I'm reading Jeff Greenfield's piece in Politico, "How Roy Moore’s Misdeeds Are Forcing an Awakening on the Left/Years of excusing Bill Clinton’s sexual misconduct suddenly seems morally indefensible":
There's no better illustration of how the ground has shifted than to look at Gloria Steinem’s 1998 New York Times op-ed piece, “Why Feminists Support Clinton.” Published as the Lewinsky story was on full boil, the piece talked not about that story, but about the charges of harassment leveled by Paula Jones and Kathleen Willey [but not Juanita Broaddrick]....

“He is accused of having made a gross, dumb and reckless pass at a supporter during a low point in her life” Steinem wrote of Willey. “She pushed him away, she said, and it never happened again.” In her original story, Paula Jones essentially said the same thing. She went to then-Governor Clinton's hotel room, where she said he asked her to perform oral sex and even dropped his trousers. She refused, and even she claims that he said something like, ‘Well, I don't want to make you do anything you don't want to do.’’

“As with the allegations in Ms. Willey's case, Mr. Clinton seems to have made a clumsy sexual pass, then accepted rejection,” Steinem wrote by way of excusing him.... It was labeled the “one free grope” theory.
Politico doesn't give us a link for the Steinem piece, but I wanted to add one. I like to see the original text, not just excerpts. I went to the NYT to do a search and something really weird happened. When I typed in the search term "steinem" and added a space, my spelling (the correct spelling of the name) was accepted, but when, after that space, I added "clinton," the word "steinem" automatically corrected to "seinem" (and returned no results). I retested that over and over and it happened every time, at least as long as I stayed in my browser Safari. (It did not happen in Firefox.)

Anyway, I could not get the 1998 op-ed to turn up in the search of the archive. I got many letters to the editors responding to that op-ed and I got a 2010 reprint — "March 22, 1998: Why Feminists Support Clinton, By Gloria Steinem" — which has the notation "The preceding was excerpted and adapted from a previously published Op-Ed article, for inclusion in a 40th-anniversary issue." Excerpts!

Greenfield continues:
At the height of the Lewinsky impeachment melodrama, Clinton’s defenders always argued that the president’s behavior was a private matter. To this day, you can find references to Clinton’s “dalliances” and “peccadilloes.”
Yes, NYT columnist Gail Collins and my Bloggingheads interlocutor Glenn Loury used the word "peccadilloes" to try to insulate Bill Clinton, as I discussed in a May 2016 post titled "Why does NYT columnist Gail Collins call Bill Clinton's sexual misdeeds 'private peccadilloes'?"

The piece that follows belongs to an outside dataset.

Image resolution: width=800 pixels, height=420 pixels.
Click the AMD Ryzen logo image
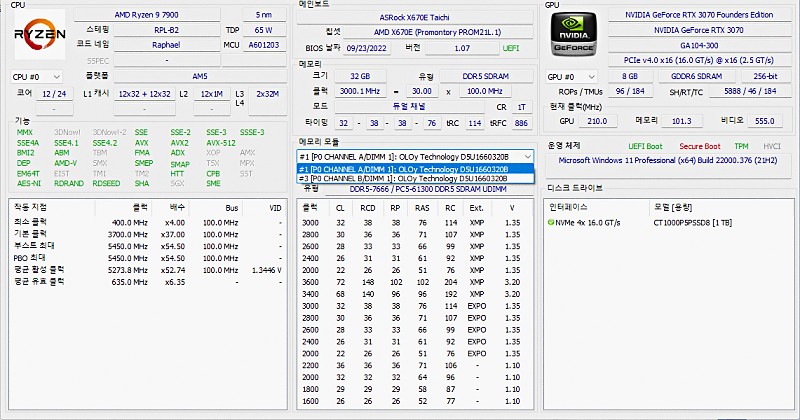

Collins had written "The sex scandal issue isn’t really central, since Americans have a long record of voting for the candidates they think can deliver, regardless of private peccadilloes." I said:
The phrase "the personal is political" means something important in the fight for women's equality. No one who cares about that fight should call the accusations against Bill Clinton "private peccadilloes." A "peccadillo" is: "A minor fault or sin; a trivial offence."...

Private peccadillo. Really, Gail Collins, what do you think the young women of today — women who know sexual harassment and sexual assault are extremely serious — are going to think of your using that word peccadillo?
I added a clip from I discussion I'd had with Glenn Loury in January 2016 about the same use of the word "peccadillo," and I'm going to embed it one more time because I think it improves with age (even the part where the software causes my words to be completely silenced when Loury overtalks and even the crazily distorted skin tone (flaming red)):



If there is one word that revives my anger on this subject, it's "peccadilloes." That's all I'm going to say now, because I've said the same thing so many times, but I just want to underscore what I wrote in the post title.

Gloria Steinem still lives and breathes, as far as I know. She's getting knocked around for what she said (and the harm that she did) 19 years ago. She should step up and speak for herself now.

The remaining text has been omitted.